The runtime side is intentionally small. On npm install, a postinstall script downloads the matching tarball, verifies the platform is Linux x64, extracts the binaries into binaries/linux-x64-lambda/, and marks them executable.

At runtime, startObscura() picks an open port, spawns obscura serve --port <port>, polls /json/version until the CDP endpoint is ready, and returns the HTTP and WebSocket endpoints plus a close() handle. The API is intentionally identical to @chegger/node-obscura so you can swap one for the other.

Using it from a Lambda

Install:

npm install @chegger/node-obscura-aws-lambda playwright-core

Handler:

const { chromium } = require('playwright-core');
const { startObscura } = require('@chegger/node-obscura-aws-lambda');

exports.handler = async () => {
  const obscura = await startObscura({ stealth: true });
  const browser = await chromium.connectOverCDP(obscura.endpoint);

  try {
    const context = browser.contexts()[0] || (await browser.newContext());
    const page = await context.newPage();
    await page.goto('https://example.com');
    return { title: await page.title() };
  } finally {
    await browser.close();
    await obscura.close();
  }
};

If you bundle the Lambda with aws-cdk-lib/aws-lambda-nodejs, force Docker bundling so the package’s Linux binary gets installed inside a Lambda-shaped environment rather than on your local machine:

const myLambdaFunction = new lambda.NodejsFunction(this, 'MyLambdaFunction', {
  // ...
  runtime: l.Runtime.NODEJS_24_X,
  architecture: l.Architecture.X86_64,
  bundling: {
    forceDockerBundling: true,
    nodeModules: ['@chegger/node-obscura-aws-lambda'],
  },
});

A few practical notes for Lambda:

Use the nodejs24.x runtime, x86_64. The published binary is built for that base image. arm64 is not supported yet.
Bundle the package’s node_modules into your deployment artifact (zip or container) after npm install has run on a Linux x64 host.

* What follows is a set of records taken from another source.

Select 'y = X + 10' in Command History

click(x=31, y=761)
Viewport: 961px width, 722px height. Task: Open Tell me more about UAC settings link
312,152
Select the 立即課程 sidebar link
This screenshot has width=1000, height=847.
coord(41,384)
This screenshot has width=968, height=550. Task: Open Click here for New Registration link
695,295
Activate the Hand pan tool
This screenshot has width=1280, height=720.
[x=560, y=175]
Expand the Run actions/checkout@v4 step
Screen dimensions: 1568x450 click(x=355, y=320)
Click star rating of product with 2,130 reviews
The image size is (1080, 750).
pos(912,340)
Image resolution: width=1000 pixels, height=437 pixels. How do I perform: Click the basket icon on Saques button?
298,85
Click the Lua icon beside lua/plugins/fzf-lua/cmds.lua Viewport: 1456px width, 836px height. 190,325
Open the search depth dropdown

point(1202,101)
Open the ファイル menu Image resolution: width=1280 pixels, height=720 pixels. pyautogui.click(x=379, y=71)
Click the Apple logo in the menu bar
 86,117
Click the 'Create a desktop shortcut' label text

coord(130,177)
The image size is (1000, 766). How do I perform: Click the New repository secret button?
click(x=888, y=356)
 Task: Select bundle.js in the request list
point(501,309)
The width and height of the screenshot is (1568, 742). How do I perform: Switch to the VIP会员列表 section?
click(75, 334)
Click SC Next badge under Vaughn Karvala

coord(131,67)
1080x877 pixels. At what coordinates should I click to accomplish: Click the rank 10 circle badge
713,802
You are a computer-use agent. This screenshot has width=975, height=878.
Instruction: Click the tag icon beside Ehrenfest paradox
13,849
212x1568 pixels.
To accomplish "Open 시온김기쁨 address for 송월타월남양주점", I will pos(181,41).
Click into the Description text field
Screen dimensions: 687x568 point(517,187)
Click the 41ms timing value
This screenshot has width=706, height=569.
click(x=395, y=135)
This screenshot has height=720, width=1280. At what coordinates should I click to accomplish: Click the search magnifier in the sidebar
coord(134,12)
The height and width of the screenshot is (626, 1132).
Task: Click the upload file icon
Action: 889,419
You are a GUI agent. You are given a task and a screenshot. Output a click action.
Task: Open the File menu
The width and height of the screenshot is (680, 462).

The binary is downloaded by postinstall and must end up inside the artifact. For CDK NodejsFunction, that usually means setting bundling.forceDockerBundling = true.
Give the function enough memory (1024–2048 MB is a sane starting point) and a timeout that fits your workload. Headless browsers are not free.
Cold starts get noticeably better if you keep the startObscura() result around between invocations inside the same container, similar to any other browser-on-Lambda setup.
If your build host has no internet access, set NODE_OBSCURA_AWS_LAMBDA_SKIP_DOWNLOAD=1 during install and supply the binary another way.

Customising it

A few environment variables let you point the build and install at different sources, which is useful if you want to pin a specific upstream Obscura tag or host the binary somewhere private:

OBSCURA_UPSTREAM_REPO, OBSCURA_UPSTREAM_TAG, OBSCURA_CARGO_FEATURES control the build.
OBSCURA_AWS_LAMBDA_RELEASE_TAG and OBSCURA_AWS_LAMBDA_DOWNLOAD_BASE_URL control where postinstall fetches the binary from.

Why publish it

Rebuilding a stealth browser against an old glibc is not interesting work. Doing it once, pinning it to a Lambda-shaped runtime, and publishing both the artifact and a small wrapper means the next person (often a future me) can just npm install and move on.

If you run into issues, please open one on GitHub. Patches that add arm64 support or a precompiled nodejs22.x variant are very welcome.